[Stored records]
↓↓↓

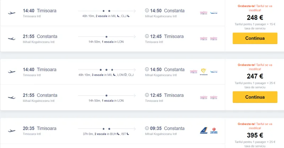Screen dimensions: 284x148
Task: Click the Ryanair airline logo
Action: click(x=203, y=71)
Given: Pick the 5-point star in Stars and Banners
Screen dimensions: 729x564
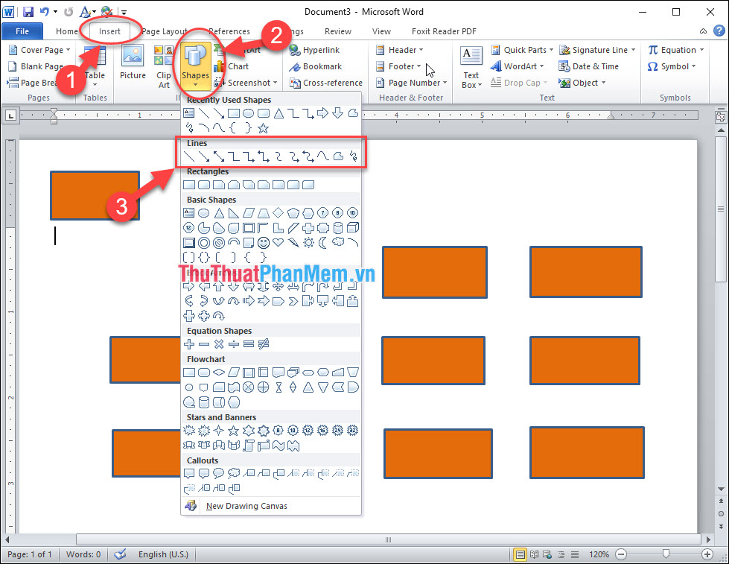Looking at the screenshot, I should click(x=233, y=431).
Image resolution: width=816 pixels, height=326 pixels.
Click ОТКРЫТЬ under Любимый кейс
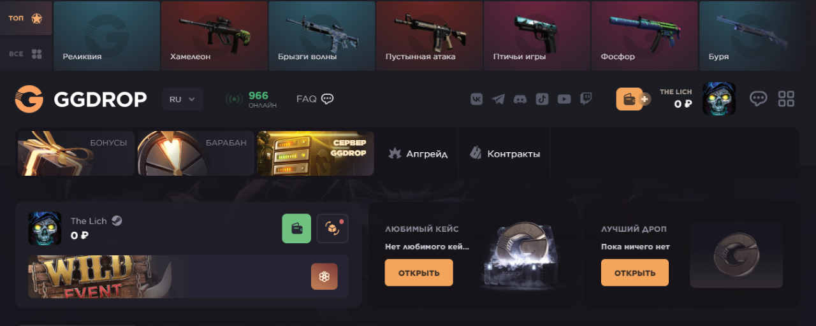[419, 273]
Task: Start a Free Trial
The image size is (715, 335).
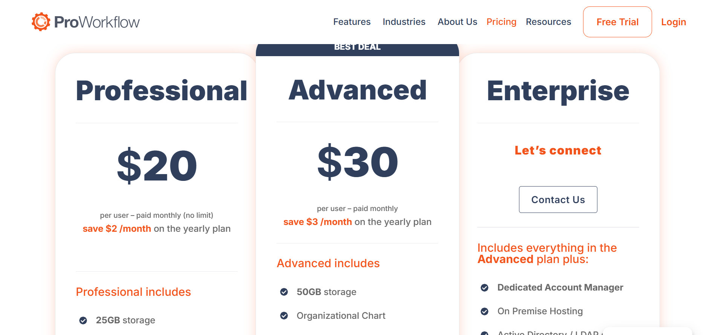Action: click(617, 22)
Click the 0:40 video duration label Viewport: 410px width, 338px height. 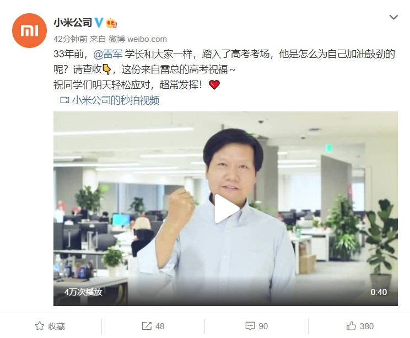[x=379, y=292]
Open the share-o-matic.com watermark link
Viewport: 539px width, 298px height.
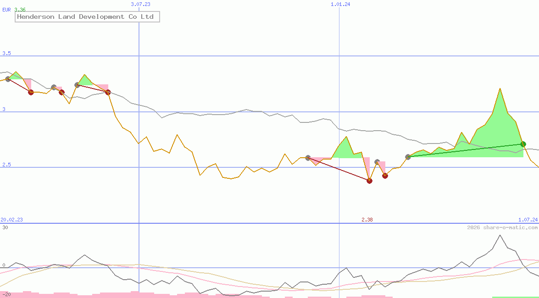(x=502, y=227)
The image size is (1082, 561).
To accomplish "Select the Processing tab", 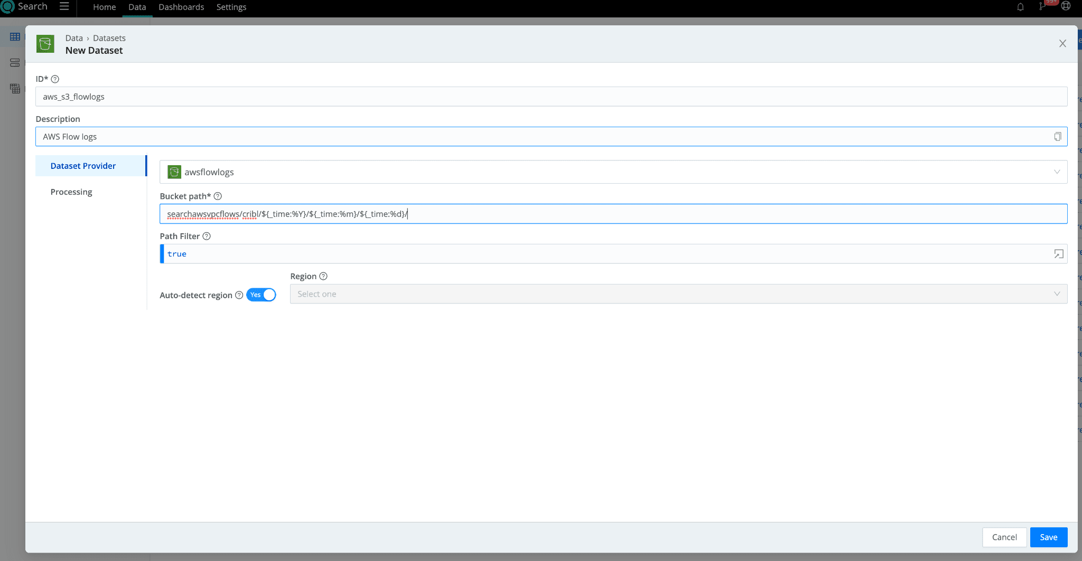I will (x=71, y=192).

↑↑↑

EXERCISE DIRECTIONS
Transcribe exactly the lines above, beginning at the one with "Given: Pick the" and going up to and including the one with "Task: Start a Free Trial". Pictures do not belong in the copy.

RESULT
Given: Pick the 5-point star in Stars and Banners
Screen dimensions: 729x564
Looking at the screenshot, I should click(x=233, y=431).
Image resolution: width=816 pixels, height=326 pixels.
Click ОТКРЫТЬ under Любимый кейс
[419, 273]
Task: Start a Free Trial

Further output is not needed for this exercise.